Some of these are dialects/ accents. How boring would it be if those didn’t exist? Would of is never right but would’ve sounds almost identical even on radio 4 and only annoys me if written. I reserve my pedantry for written English

butterpuffed · 27/11/2021 22:52

A BBC reporter said 'burgalries' the other day. I thought she'd said it by mistake but then she said it again Hmm

AskingQuestionsAllTheTime · 28/11/2021 16:03

@RoseAddict

Some of these are dialects/ accents. How boring would it be if those didn’t exist? Would of is never right but would’ve sounds almost identical even on radio 4 and only annoys me if written. I reserve my pedantry for written English
Oh, I wouldn't find people not using dialect as an excuse for error boring at all. I would find it refreshingly honest.
upinaballoon · 14/12/2021 20:21

Pitcher instead of picture. I like House of Games and I like Richard Osman but I wince every time he says 'pitcher'.

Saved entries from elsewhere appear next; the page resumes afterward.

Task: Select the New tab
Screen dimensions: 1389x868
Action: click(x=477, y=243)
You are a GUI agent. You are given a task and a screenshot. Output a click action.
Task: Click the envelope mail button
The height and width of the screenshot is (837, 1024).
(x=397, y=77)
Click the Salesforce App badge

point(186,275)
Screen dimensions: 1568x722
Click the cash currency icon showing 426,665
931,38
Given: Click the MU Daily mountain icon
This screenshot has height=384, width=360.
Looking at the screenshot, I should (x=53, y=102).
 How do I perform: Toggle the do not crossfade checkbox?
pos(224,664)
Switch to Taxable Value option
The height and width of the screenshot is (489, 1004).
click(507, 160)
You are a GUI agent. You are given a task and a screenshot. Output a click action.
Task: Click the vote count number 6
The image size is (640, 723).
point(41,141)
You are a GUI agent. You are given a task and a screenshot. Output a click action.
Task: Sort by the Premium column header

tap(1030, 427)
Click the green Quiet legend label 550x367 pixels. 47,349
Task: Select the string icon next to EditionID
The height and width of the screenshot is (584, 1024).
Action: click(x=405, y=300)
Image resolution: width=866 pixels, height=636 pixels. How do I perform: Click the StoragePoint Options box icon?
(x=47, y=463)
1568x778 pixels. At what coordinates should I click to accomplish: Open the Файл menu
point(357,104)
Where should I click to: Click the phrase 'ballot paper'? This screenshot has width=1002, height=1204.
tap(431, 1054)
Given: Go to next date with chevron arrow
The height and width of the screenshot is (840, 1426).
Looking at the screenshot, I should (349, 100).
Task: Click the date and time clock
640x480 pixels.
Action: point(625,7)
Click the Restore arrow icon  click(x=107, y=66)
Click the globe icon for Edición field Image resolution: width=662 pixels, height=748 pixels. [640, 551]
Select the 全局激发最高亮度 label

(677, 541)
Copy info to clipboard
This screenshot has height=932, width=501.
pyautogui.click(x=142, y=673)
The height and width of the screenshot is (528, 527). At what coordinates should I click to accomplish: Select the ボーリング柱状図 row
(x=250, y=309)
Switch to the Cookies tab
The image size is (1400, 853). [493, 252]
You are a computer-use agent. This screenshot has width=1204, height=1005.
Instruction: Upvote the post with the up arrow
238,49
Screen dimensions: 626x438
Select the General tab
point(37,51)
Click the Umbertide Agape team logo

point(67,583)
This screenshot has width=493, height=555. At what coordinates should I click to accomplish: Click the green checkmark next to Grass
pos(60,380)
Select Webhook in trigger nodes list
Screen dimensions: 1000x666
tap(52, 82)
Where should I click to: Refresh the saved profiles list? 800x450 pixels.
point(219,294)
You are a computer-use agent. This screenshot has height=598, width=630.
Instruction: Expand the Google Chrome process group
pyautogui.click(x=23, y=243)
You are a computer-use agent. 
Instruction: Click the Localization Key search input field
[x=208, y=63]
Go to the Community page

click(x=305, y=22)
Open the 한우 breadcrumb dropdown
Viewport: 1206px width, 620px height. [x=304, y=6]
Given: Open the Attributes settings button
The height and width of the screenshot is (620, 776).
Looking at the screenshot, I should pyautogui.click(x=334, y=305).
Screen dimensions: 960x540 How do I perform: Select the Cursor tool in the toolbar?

When I have been to the big city I have smiled at the young person ahead of me saying, "Can I get a lartay?" and my following on with, "Please may I have a cafe latte?"

I recently listened to an audiobook which was about a library and the narrator said 'lie-bry' all the way through. I know those words like particularly, peculiarly, February etc. are quite difficult to pronounce but they need the speaker to Take A Bit Of Time to say them, and it always seems that folk have to hurry them.

Panini's have been upsetting me for years. Sandwicheses? Rollses?
Baguettese's?

AskingQuestionsAllTheTime · 14/12/2021 21:08

Nobody knows how to say Omicron... But I find varunt a bit shoddy.

wtaf37 · 04/01/2022 09:26

Burglerised - another charmer from the good ole' USA

AskingQuestionsAllTheTime · 09/01/2022 22:43

There was a whole programme on the World Service yesterday about the appostayzy of the Polish Catholics.

Not apostasy, like what we have always said...

You'd think maybe someone who was presenting a whole programme on a subject might look up how it is properly pronounced. Members of the Polish Catholic Church kept saying it right to him, but he seemed unable to take it in.

liverpoolnana · 10/01/2022 19:50

An irritating change I've been noticing recently is reporters saying 'swarths' instead of 'swathes', as in broad sweeps or coverings of something. I don't know whether the spelling has actually been changed in some quarters, or whether it is just being wrongly read.

AskingQuestionsAllTheTime · 10/01/2022 20:01

Swath does exist: www.dictionary.com/browse/swath but doesn't mean the same as swathe: www.dictionary.com/browse/swathe

Swath as in stroke of a scythe; swathe as in swathing bands and in a manger laid.

CouldThisReallyBe · 10/01/2022 20:09

@ladyvimes

Mischievous. My friend with an English degree pronounces it mischievious and it drives me mad!!
This this this
LawnFever · 10/01/2022 20:13

I know it’s a regional thing but my mil says ‘hopikkle’ instead of hospital and it grates my bloody nerves.

Rizzoli123 · 10/01/2022 22:23

My husband says bister but my mum always told me it was pronounced bye-cester.

Dad say hose ( hos C) for horse

AskingQuestionsAllTheTime · 11/01/2022 15:00

Locals definitely call it bister. File it with Towcester (pronounced toaster) and other place-names in the UK that don't sound as they look. Totnes. Penicuik. Wrotham.

Avoid the Shrowsbury/Shrewsbury debate; you can find locals who say both.

AskingQuestionsAllTheTime · 11/01/2022 15:01

(And a few wags who call it Shrubbery, just to annoy.)

puffyisgood · 12/01/2022 10:14

'Coup(e) de gras' is a big one. It's 'coup de grace' or nothing, seriously.